MCS and DBS are techniques which should only be used if conservative and less invasive
surgical interventions have failed. Given the complexity of establishing an indication
and their comparative rarity, these surgical procedures should only be performed at
specialized centers.
Summary and outlook
The existing clinical phase III studies with chronic pain patients suggest a potential
usefulness of non-invasive transcranial stimulation. The published pain relief rates
of up to 60% are in line with those from pharmacotherapy-evaluating studies; however,
it should be noted that the patients recruited for non-invasive transcranial stimulation
studies were otherwise drug- or treatment-resistant pain patients, e.g., patients
with fibromyalgia or chronic neuropathic pain of the head and upper extremities [15]
[29]. tDCS offers special feasibility advantages compared to rTMS, as the devices are
affordable and can be used at home. After the signature of the mandatory medical informed
consent and instructions on how to use the device, non-invasive transcranial stimulation
can be applied under supervision of medically experienced technical staff (e.g., MTAs)
in the further course of treatment.
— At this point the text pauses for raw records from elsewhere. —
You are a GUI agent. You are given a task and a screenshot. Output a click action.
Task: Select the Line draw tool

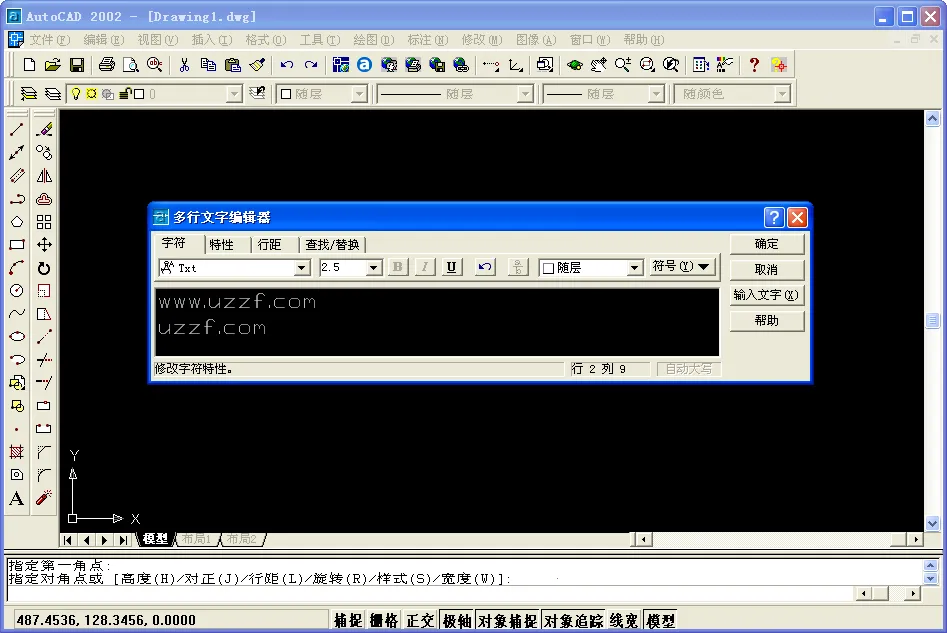point(17,129)

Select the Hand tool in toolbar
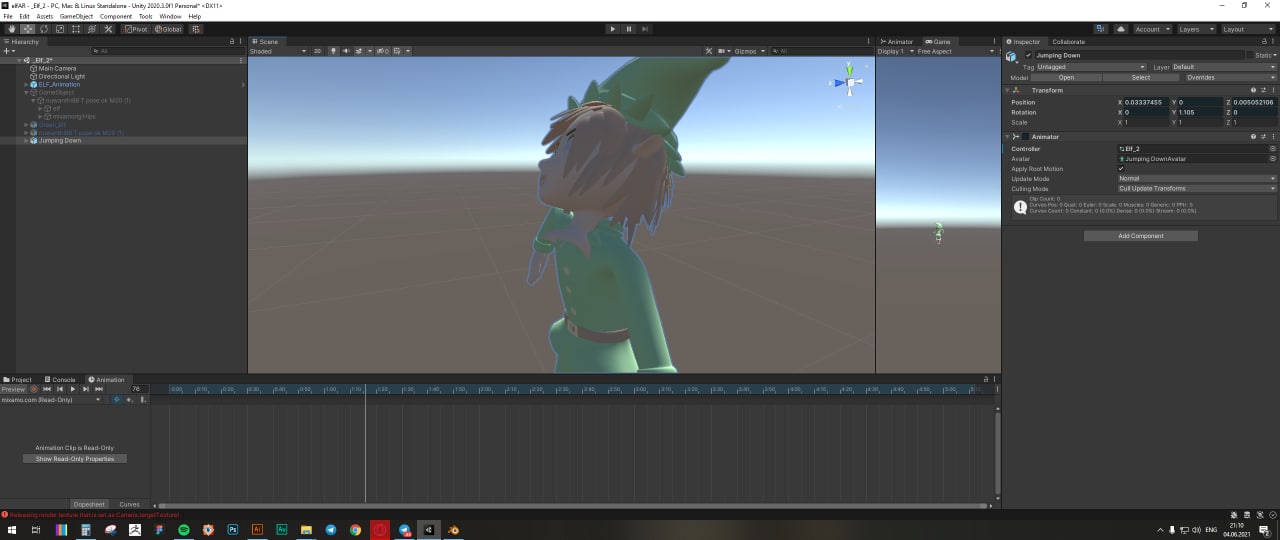(12, 29)
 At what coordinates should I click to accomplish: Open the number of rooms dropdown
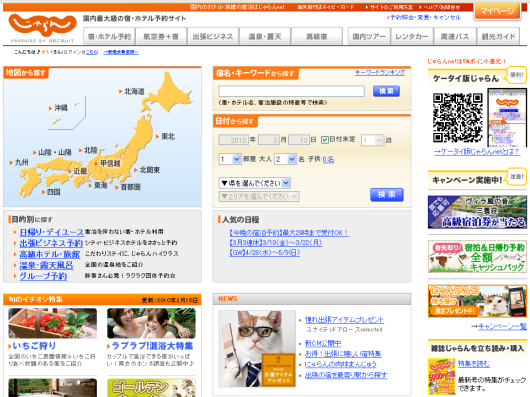[x=230, y=159]
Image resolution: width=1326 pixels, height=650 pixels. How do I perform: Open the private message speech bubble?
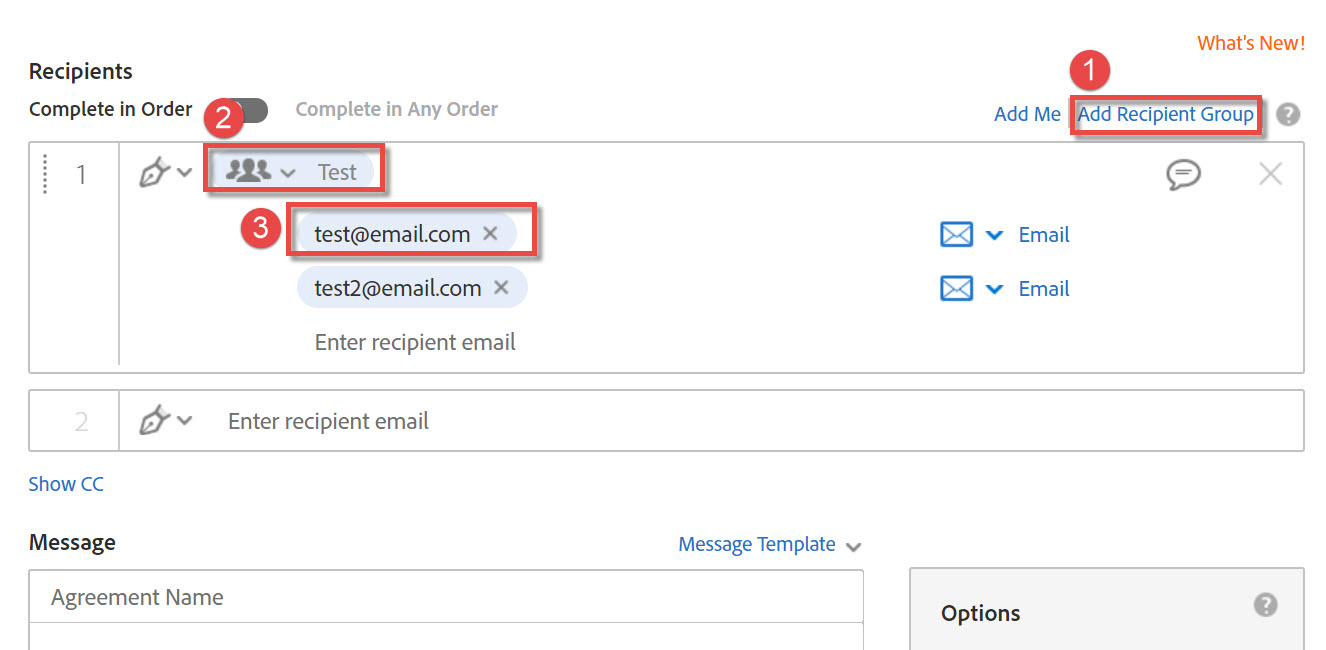pyautogui.click(x=1183, y=175)
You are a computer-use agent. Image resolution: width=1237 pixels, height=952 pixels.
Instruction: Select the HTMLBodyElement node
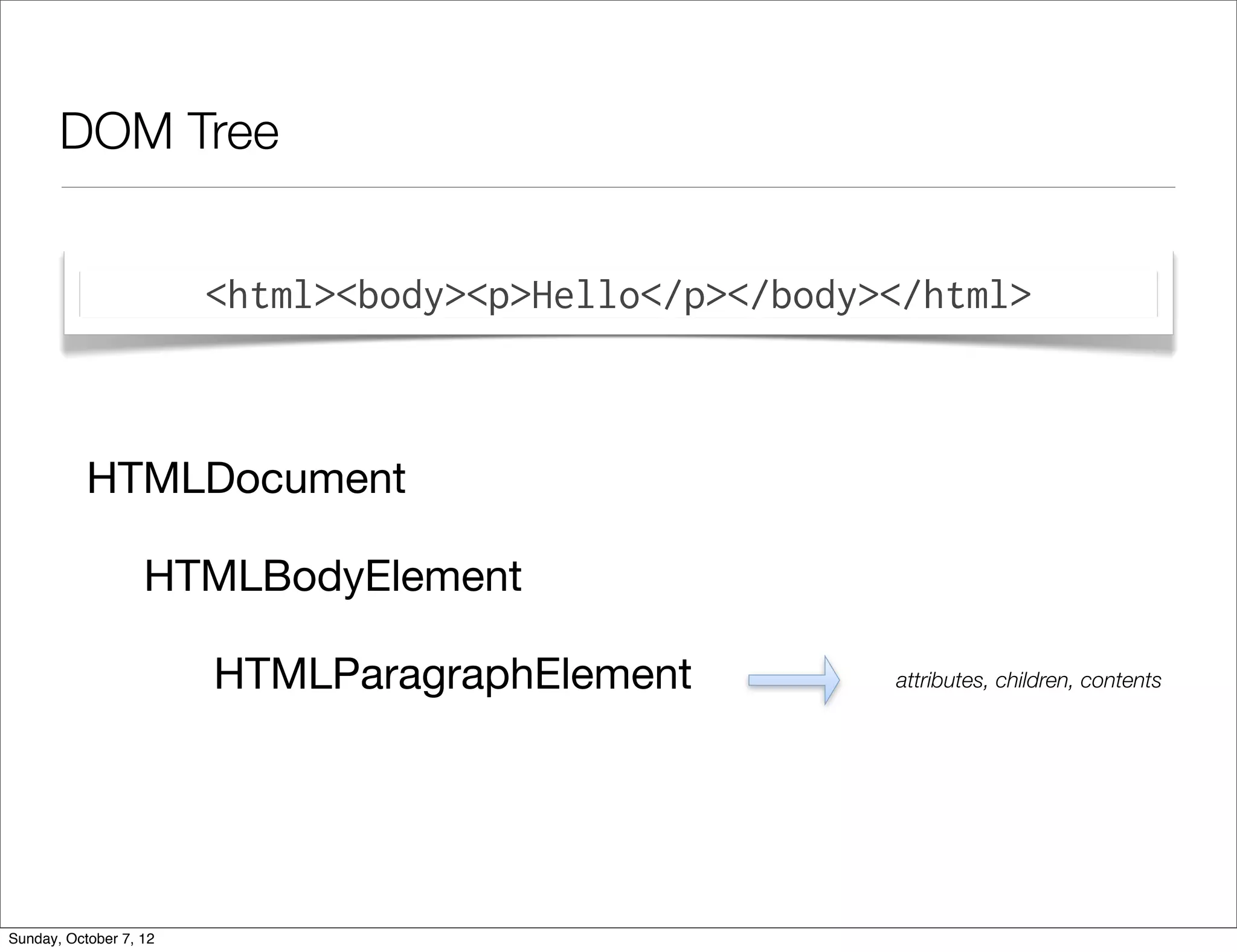[x=332, y=576]
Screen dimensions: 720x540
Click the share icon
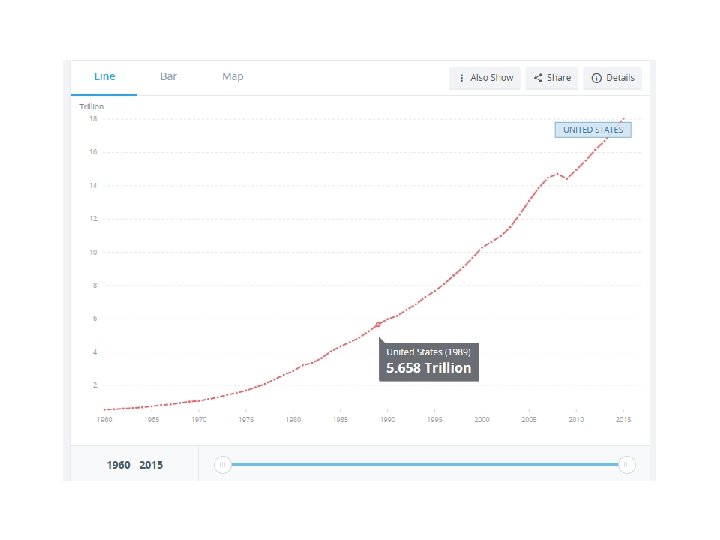tap(538, 78)
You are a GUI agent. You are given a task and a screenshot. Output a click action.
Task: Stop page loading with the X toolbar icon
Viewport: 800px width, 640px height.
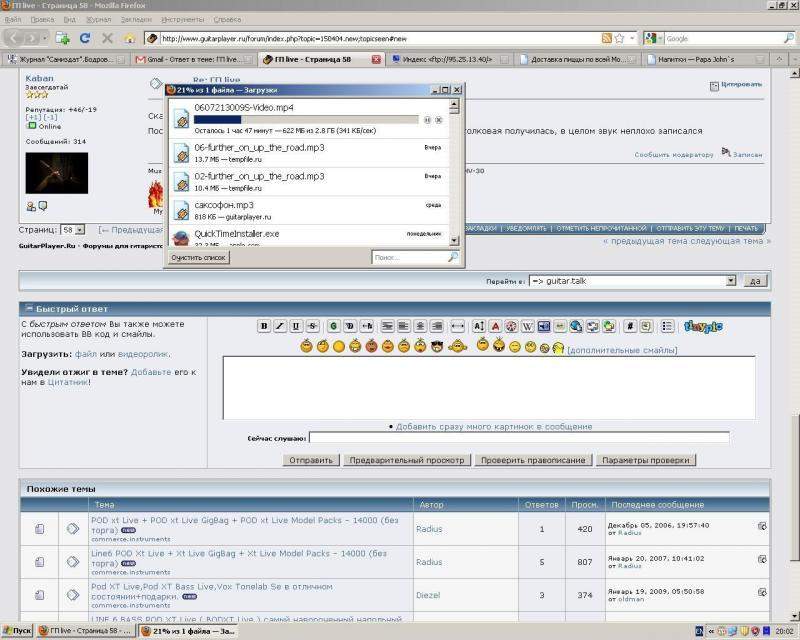click(107, 38)
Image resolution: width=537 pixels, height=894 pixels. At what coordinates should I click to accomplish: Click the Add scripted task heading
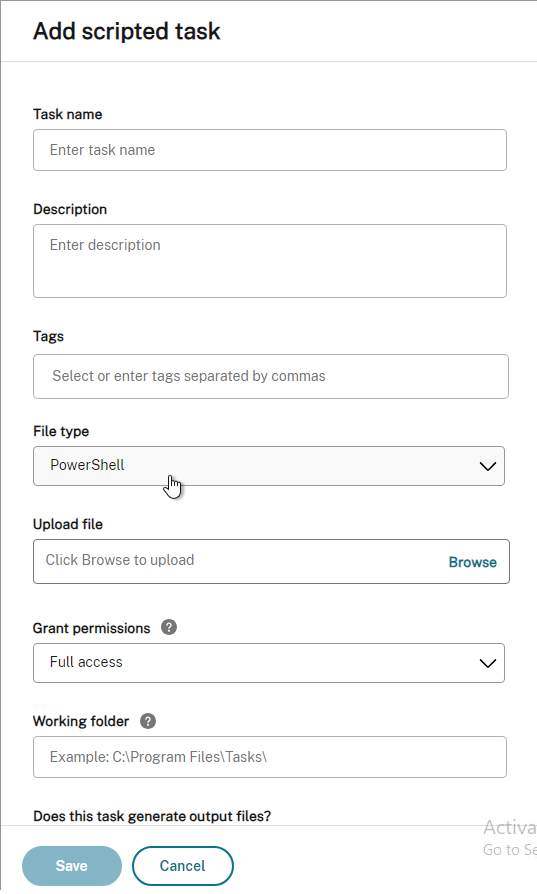coord(127,31)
In clinical practice, trial stimulation would
be applied on three consecutive days; in case no clinical improvement is observed,
the (currently still) compassionate use of non-invasive transcranial stimulation in
these patients would be stopped.
Placebo rate is high in rTMS and tDCS studies, a phenomenon generally noted in pain
studies. Complete blinding of the skin receptor stimulation during rTMS is difficult
and some authors postulate that it can only be achieved by electrical costimulation.
The tingling sensation underneath the tDCS electrodes decreases over time; the so-called
fade-in/fade-out placebo protocol applies stimulation only at the beginning and at
the end of the stimulation session. With current intensities of 2 mA instead of 1
mA this becomes even more difficult because the active stimulation group experiences
light tingling during the entire stimulation period.
In case of failure of non-invasive techniques, MCS is a good therapeutic option, especially
in patients with trigeminal neuropathic pain. MCS can also achieve good results in
patients with pain after spinal cord injury and phantom limb pain. DBS is a treatment
option of lesser importance according to current data. Definite conclusions about
which indications should be regarded as promising or less promising for MCS or DBS
cannot be drawn due to insufficient data.